After all, being able to see such a thing but not touch it, made an ache curl upward in Harry’s stomach, winding itself through his blood vessels and stretching him out to a hollow shell of his former self. It was as though there was an electrical current prickly at his skin from the insider and making him squirm as a familiar tingle coil up the length of his spine, sliding between the bones until even sitting still was an effort. Harry just wanted to move, to shift indecently close to Tom and take his hand in his and perhaps even kiss it—press his lips over each of the bones in Tom’s knuckles and up the length of his fingers just as worshippers do to the icons of their gods. Without thinking, he shifted over to make their shoulders graze together. 
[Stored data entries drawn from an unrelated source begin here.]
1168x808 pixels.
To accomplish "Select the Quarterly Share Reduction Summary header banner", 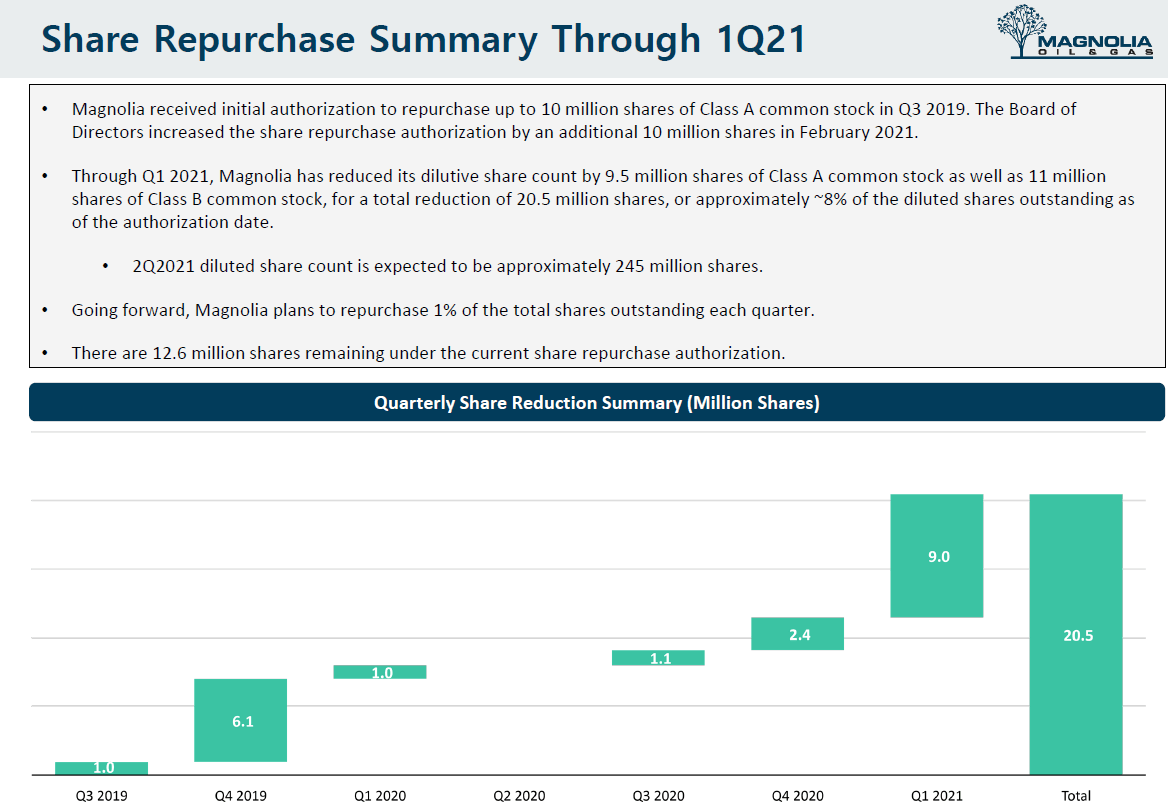I will click(596, 403).
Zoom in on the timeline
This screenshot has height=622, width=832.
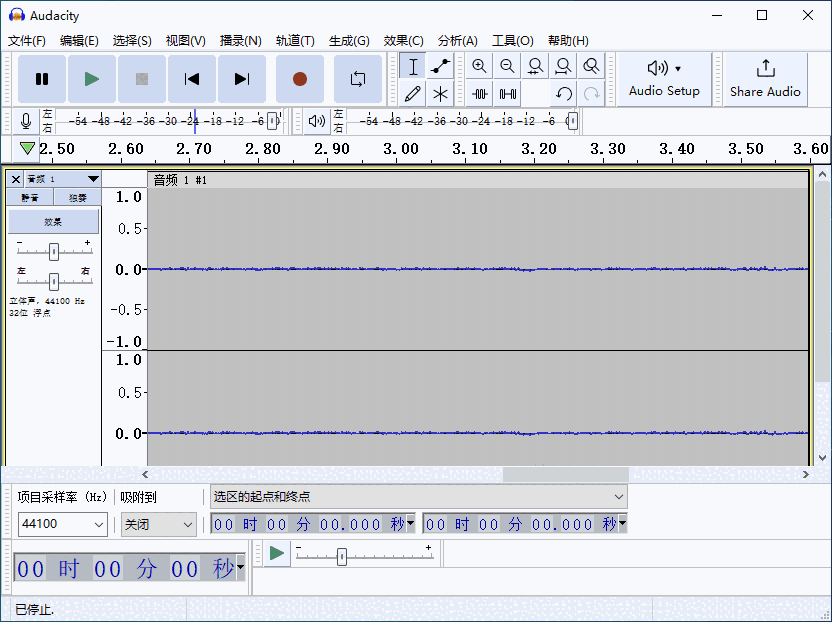point(479,66)
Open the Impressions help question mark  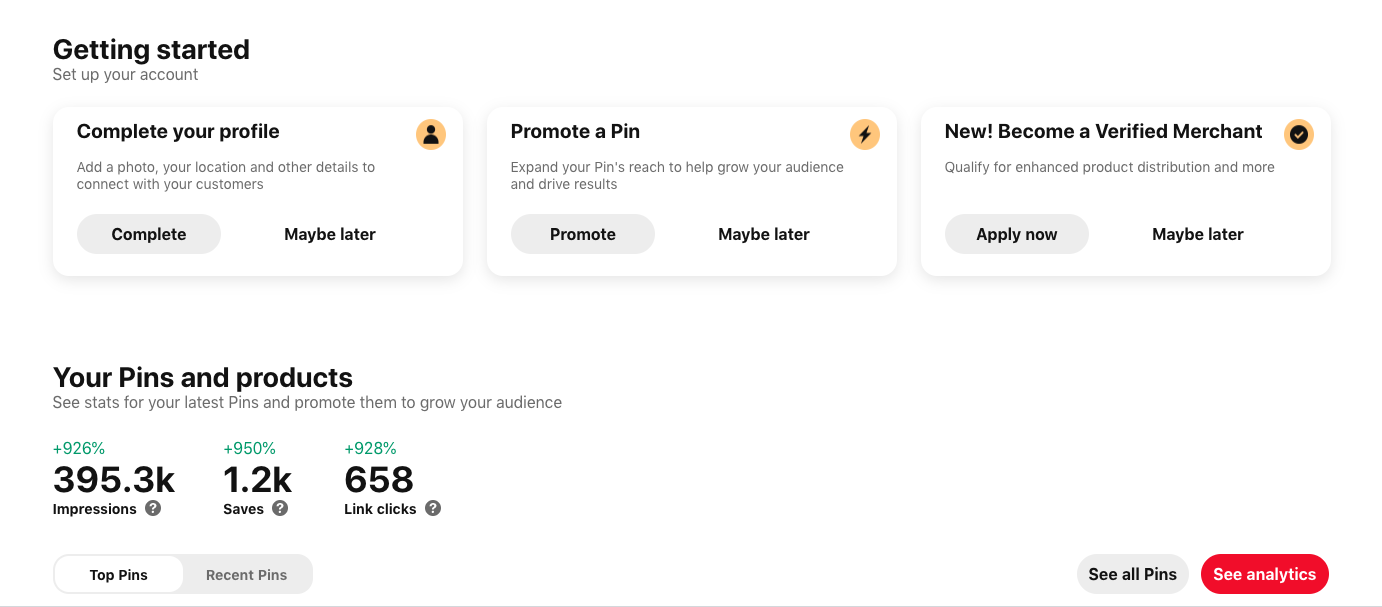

Between Harry’s thoughts, people moved and repositioned, orders were changed, debates were started and ended and rekindled immediately before being extinguished by a final, cutting, remark sliced off the tip of someone’s tongue. And all the time beside him was the inextinguishable warmth of another human being’s—Tom’s—body; their shoulders now pressed together and just a sliver of space between their thighs, it was a murky space and though Harry longed to close it up and have their thighs touch, he dared not allow himself to do that. After all, in this moment there was, once again, an intense sense of belonging threading itself through Harry’s; _this_ was where he was supposed to be, drinking wine with youth and talent and almost believing that those traits were in his reach again, and he could not ruin it now. 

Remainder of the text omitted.